(Exercise requirements): In this exercise, each record below is to be written out again exactly.

[Stored items]
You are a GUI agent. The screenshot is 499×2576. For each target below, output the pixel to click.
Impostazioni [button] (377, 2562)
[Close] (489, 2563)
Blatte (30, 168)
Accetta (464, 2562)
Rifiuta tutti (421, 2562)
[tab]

(Reply):
You are a GUI agent. The screenshot is 499×2576. For each target below, output the pixel to click.
Impostazioni [button] (377, 2562)
[Close] (489, 2563)
Blatte (30, 168)
Accetta (464, 2562)
Rifiuta tutti (421, 2562)
[tab]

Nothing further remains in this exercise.